Reading passage -
===

Same store net operating income (on a cash basis) for the quarter was $70.9 million compared to $69.4 million for the quarter ended December 31, 2011, reflecting the positive effect of recent leasing activity. As of December 31, 2012, the Company had 858,000 square feet of signed leases that have yet to commence for vacant spaces and an additional 1.8 million square feet of commenced leases that were in some form of abatement.
The Company's overall portfolio was 87.5% leased as of December 31, 2012, with a weighted average lease term remaining of approximately 6.9 years, a 6 month increase from a year ago. The stabilized portfolio was 90.5% leased as of December 31, 2012 as compared to 89.1% leased as of December 31, 2011. Details outlining Piedmont's significant upcoming lease expirations and the status of current leasing activity can be found in the Company's quarterly supplemental information package.
Capital Markets, Financing and Other Activities
As previously announced, during the year ended December 31, 2012, Piedmont completed the disposition of seven assets resulting in a total gain of $27.6 million. During the quarter, the Company purchased 0.5 million shares of its common stock at an average purchase price of $17.48 per share, bringing the total
stock repurchased under the Company's $300 million stock repurchase program to 5.5 million shares at an average purchase price of $16.83 per share.
Piedmont's gross assets amounted to $5.2 billion as of December 31, 2012. Total debt was approximately $1.4 billion as of December 31, 2012 as compared to $1.5 billion as of December 31, 2011. The Company's total debt-to-gross assets ratio was 27.2% as of December 31, 2012 as compared with 27.5% as of December 31, 2011. Net debt to annualized core EBITDA ratio was 4.6 times and the Company`s fixed charge coverage ratio was 4.7 times. As of December 31, 2012, Piedmont had cash and capacity on its unsecured line of credit of approximately $364.5 million.
During the quarter ended December 31, 2012, the Company paid a quarterly dividend in the amount of $0.20 per share, bringing total dividends paid for the year ended December 31, 2012, to $0.80 per share. The Company anticipates announcing its first quarter 2013 dividend following its next regularly scheduled quarterly board meeting later this month.

===

Data entries -
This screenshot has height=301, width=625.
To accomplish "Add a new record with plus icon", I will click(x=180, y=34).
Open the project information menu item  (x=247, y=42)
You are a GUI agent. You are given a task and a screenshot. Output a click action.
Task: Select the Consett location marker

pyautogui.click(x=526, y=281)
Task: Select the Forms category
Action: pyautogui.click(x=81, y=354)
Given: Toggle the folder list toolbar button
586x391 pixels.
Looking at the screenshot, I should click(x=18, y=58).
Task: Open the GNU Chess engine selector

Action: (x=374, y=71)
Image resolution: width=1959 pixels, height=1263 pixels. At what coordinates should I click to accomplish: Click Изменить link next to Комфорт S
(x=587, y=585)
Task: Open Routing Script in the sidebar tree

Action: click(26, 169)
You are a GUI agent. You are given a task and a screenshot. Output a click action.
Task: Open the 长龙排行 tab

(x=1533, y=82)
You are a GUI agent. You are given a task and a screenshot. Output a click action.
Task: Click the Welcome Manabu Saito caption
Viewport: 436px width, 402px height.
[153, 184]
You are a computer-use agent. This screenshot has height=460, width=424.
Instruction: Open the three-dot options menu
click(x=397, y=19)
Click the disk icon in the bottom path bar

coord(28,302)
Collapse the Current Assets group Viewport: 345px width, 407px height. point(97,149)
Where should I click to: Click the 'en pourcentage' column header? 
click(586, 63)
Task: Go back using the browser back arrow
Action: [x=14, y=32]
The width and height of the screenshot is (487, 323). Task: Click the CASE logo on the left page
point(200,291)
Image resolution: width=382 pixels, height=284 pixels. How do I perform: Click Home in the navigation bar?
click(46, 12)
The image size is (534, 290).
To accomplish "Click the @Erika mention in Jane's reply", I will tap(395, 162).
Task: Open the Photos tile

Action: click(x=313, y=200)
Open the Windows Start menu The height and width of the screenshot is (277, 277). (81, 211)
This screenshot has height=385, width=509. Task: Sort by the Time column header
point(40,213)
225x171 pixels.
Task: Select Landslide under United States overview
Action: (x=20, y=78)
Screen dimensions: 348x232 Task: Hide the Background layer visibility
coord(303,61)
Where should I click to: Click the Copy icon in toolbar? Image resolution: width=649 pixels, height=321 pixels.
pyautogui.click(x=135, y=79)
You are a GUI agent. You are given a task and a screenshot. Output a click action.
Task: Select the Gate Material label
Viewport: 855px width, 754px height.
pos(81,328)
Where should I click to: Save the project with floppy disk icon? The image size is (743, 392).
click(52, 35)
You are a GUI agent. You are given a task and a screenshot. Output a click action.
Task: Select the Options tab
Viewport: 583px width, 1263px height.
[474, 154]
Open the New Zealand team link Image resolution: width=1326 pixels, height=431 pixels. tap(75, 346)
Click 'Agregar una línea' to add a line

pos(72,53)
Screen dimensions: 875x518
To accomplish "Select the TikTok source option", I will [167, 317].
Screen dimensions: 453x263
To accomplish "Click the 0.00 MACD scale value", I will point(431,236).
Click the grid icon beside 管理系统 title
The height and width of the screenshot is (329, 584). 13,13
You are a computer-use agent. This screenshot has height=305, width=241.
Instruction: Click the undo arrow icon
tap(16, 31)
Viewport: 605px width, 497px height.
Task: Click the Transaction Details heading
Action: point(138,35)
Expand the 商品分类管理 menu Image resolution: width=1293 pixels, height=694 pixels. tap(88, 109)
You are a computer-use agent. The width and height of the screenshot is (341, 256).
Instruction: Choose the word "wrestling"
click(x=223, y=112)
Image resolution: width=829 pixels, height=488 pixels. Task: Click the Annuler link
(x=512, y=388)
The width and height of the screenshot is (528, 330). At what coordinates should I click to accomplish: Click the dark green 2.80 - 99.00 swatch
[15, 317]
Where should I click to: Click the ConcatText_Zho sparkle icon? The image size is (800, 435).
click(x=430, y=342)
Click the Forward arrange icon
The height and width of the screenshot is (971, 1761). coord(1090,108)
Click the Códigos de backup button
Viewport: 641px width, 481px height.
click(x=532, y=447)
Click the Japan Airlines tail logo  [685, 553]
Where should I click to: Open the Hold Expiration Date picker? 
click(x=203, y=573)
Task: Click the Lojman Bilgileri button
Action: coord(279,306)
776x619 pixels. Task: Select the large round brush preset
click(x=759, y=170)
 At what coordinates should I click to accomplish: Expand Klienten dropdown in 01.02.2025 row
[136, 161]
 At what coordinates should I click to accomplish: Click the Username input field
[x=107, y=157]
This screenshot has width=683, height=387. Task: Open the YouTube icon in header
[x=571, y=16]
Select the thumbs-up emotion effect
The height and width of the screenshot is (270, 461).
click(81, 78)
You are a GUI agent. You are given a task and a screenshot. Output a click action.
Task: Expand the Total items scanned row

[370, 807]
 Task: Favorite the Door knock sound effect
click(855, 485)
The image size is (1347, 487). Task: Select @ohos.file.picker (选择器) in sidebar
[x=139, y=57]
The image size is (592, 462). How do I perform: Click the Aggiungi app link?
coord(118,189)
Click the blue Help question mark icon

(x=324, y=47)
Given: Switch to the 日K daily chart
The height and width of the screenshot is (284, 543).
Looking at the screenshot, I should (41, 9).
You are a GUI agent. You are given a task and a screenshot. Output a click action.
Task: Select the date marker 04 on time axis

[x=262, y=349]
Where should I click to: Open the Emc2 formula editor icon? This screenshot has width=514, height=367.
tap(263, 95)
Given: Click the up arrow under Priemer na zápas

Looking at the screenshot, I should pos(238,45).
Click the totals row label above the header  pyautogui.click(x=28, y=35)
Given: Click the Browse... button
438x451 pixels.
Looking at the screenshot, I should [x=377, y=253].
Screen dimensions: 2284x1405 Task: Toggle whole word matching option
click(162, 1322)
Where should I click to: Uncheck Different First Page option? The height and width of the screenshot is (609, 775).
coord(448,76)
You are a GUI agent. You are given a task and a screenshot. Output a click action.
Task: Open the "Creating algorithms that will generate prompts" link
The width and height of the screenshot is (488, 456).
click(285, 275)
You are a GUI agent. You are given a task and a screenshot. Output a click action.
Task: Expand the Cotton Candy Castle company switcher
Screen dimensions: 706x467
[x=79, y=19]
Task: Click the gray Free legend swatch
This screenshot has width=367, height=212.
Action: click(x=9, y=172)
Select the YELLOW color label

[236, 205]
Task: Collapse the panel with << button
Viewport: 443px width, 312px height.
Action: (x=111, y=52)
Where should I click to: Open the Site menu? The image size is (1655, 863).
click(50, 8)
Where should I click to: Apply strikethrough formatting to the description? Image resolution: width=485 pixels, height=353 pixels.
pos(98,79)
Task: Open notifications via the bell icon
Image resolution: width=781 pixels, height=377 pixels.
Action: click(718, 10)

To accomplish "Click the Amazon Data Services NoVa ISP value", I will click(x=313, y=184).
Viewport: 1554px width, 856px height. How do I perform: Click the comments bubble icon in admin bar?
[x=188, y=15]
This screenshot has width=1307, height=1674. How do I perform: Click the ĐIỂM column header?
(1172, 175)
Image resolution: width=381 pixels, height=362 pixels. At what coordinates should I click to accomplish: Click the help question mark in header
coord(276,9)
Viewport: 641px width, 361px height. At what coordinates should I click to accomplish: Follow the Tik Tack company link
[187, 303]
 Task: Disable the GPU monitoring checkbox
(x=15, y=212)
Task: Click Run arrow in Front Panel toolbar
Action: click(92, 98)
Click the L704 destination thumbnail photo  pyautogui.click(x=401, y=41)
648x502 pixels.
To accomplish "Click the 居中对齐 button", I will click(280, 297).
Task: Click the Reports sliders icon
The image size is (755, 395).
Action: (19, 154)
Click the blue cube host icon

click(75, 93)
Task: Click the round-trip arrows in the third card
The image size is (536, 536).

===

Requirement A - From the Piedmont earnings report, copy word for word the part starting with "Capital Markets, Financing" and going on through "of $16.83 per share.".
Requirement B - According to the Piedmont earnings report, what percentage of the overall portfolio was leased as of December 31, 2012?
The items have no connection to the Piedmont earnings report.

Finished answer A -
Capital Markets, Financing and Other Activities
As previously announced, during the year ended December 31, 2012, Piedmont completed the disposition of seven assets resulting in a total gain of $27.6 million. During the quarter, the Company purchased 0.5 million shares of its common stock at an average purchase price of $17.48 per share, bringing the total
stock repurchased under the Company's $300 million stock repurchase program to 5.5 million shares at an average purchase price of $16.83 per share.

Finished answer B - 87.5%